WHAT TO DO: Starting with the line that contains "You are a computer-use", repeat exactly every line through the last one in the records below, and leave out the pictures.

EXTRACTED MATERIAL section start

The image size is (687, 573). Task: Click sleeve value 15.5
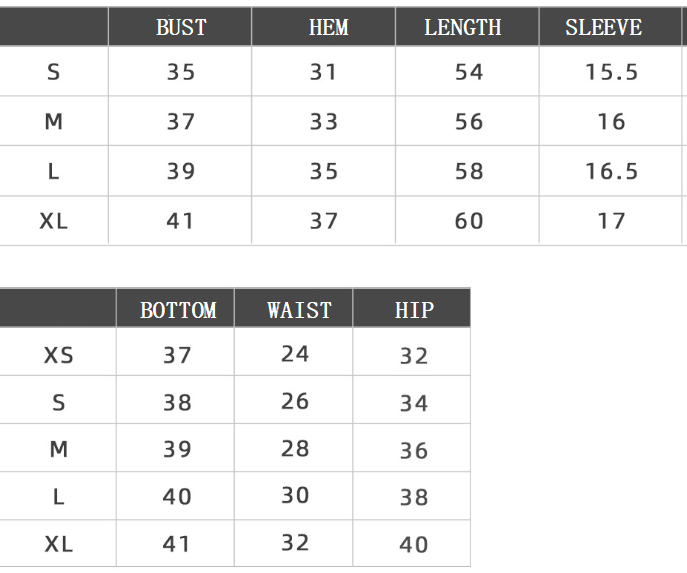612,72
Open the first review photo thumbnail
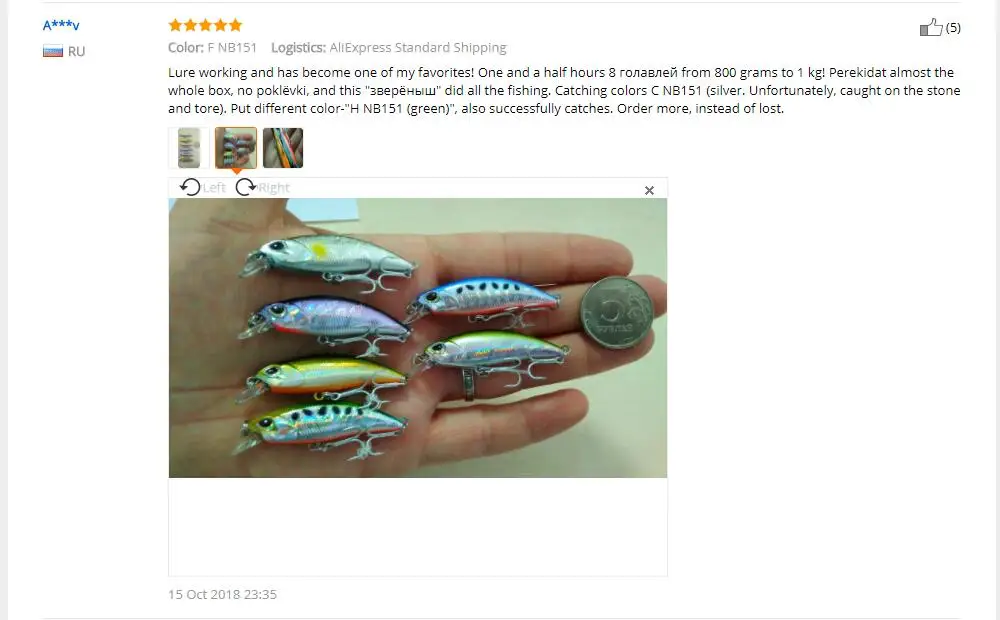The width and height of the screenshot is (1000, 620). tap(189, 148)
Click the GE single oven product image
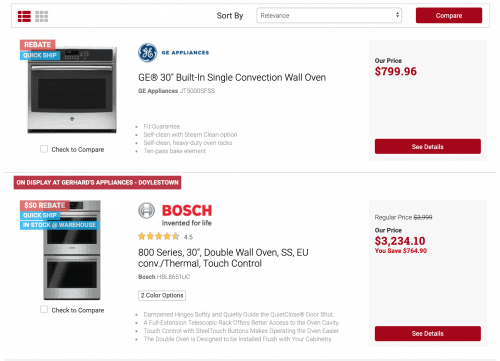This screenshot has width=500, height=361. pos(72,91)
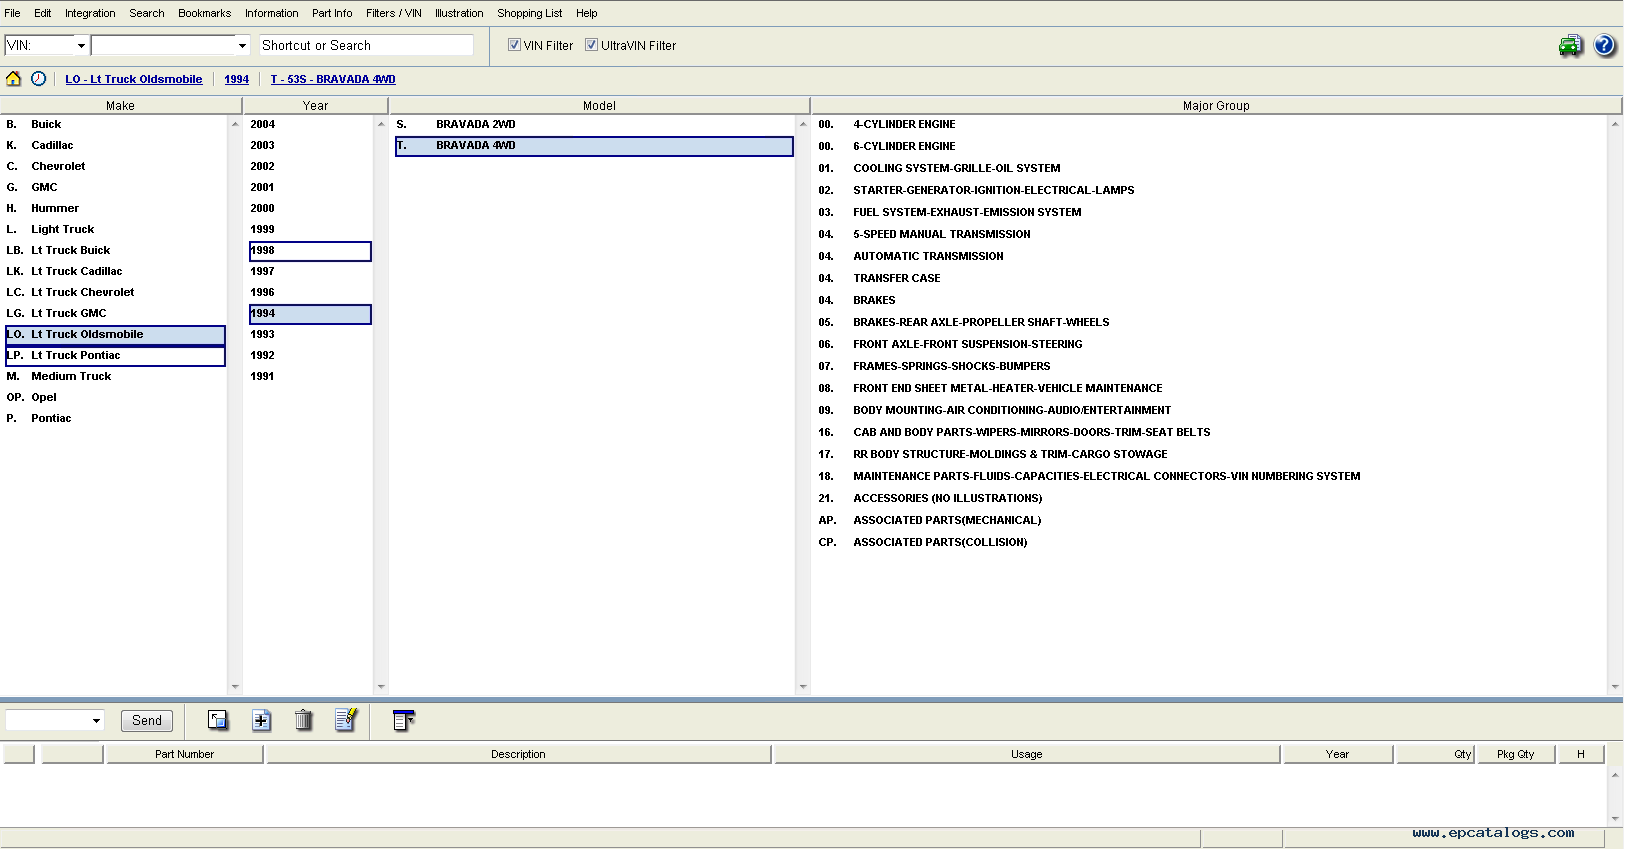This screenshot has height=849, width=1625.
Task: Click the trash can delete icon
Action: (304, 720)
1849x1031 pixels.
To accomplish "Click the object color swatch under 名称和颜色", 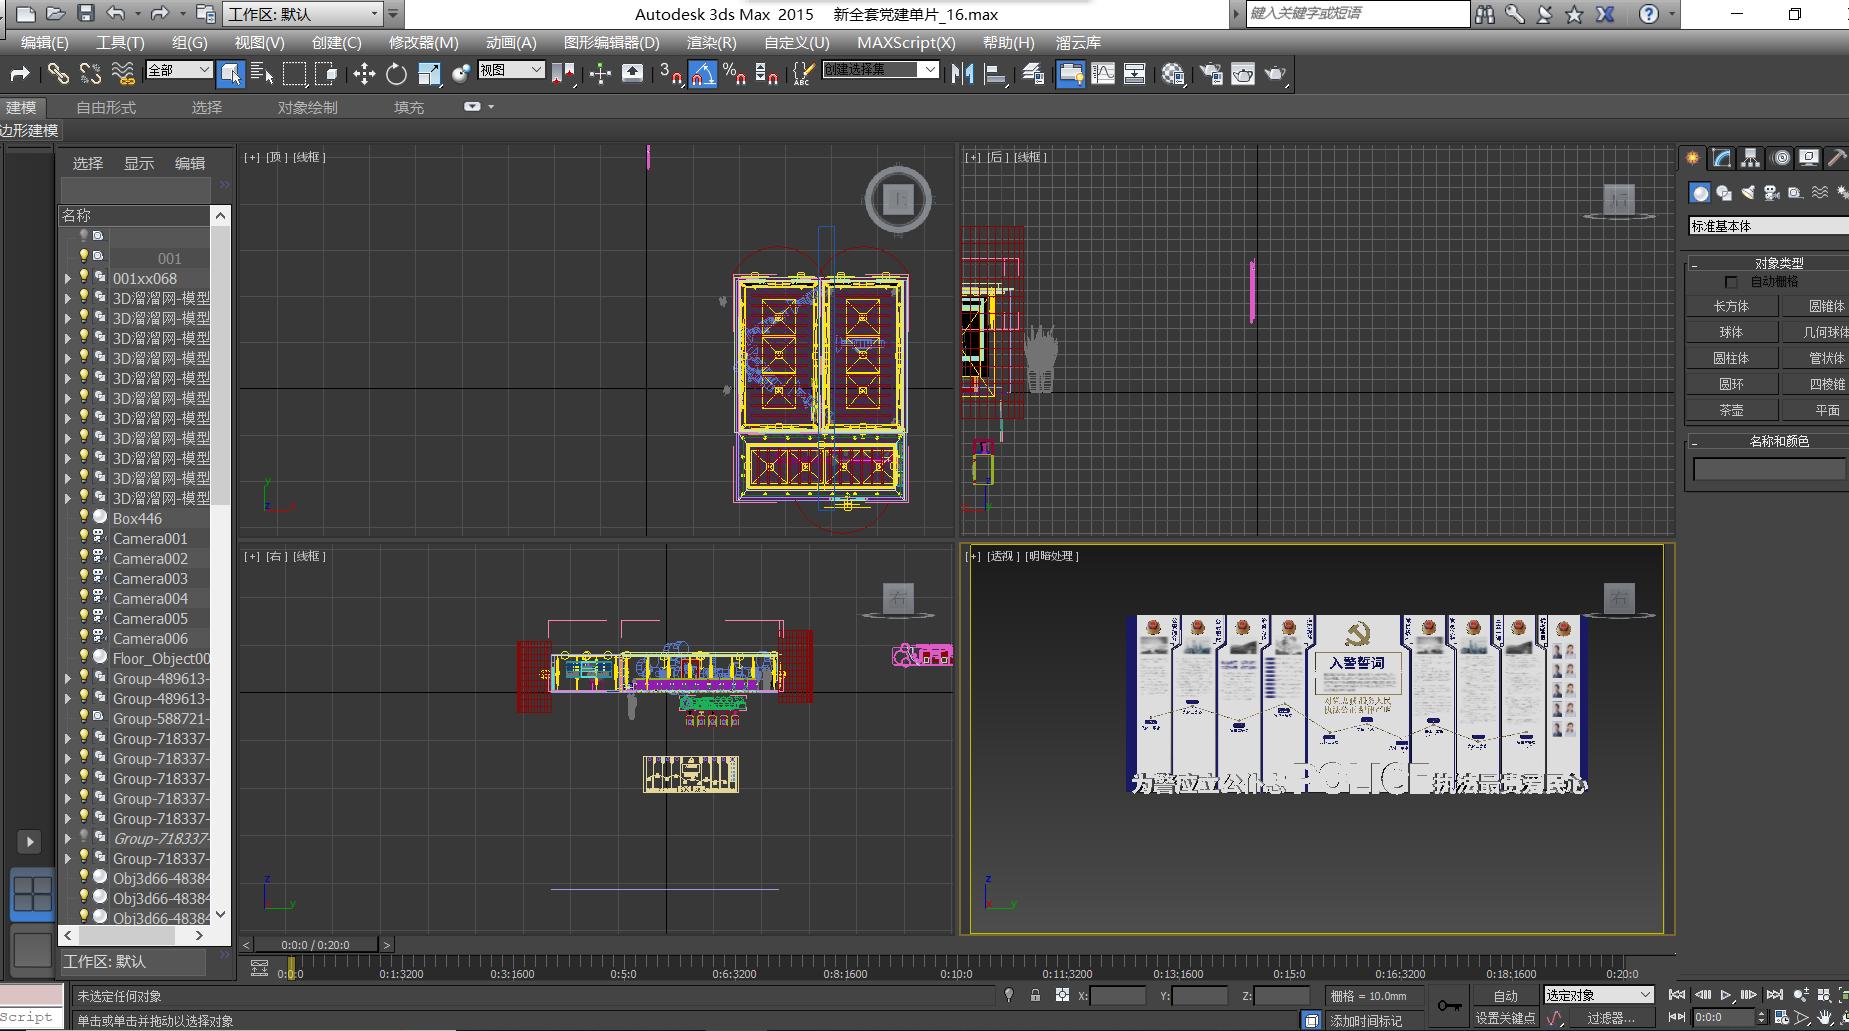I will point(1768,469).
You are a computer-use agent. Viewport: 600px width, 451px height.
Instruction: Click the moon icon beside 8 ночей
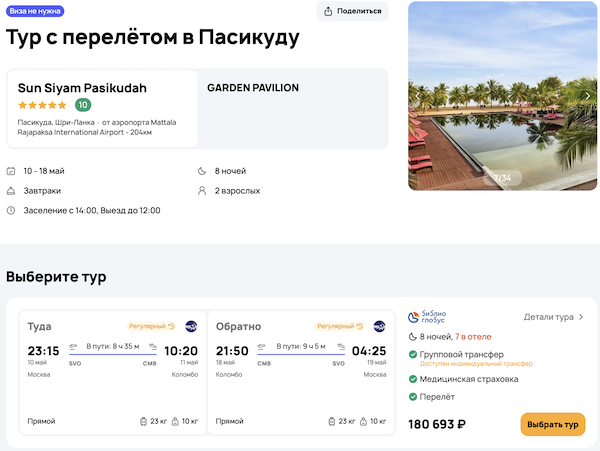pos(204,171)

EXTRACTED MATERIAL section end

ANSWER TO THIS PROBLEM:
You are a computer-use agent. Viewport: 600px width, 451px height.
Instruction: Click the moon icon beside 8 ночей
pos(204,171)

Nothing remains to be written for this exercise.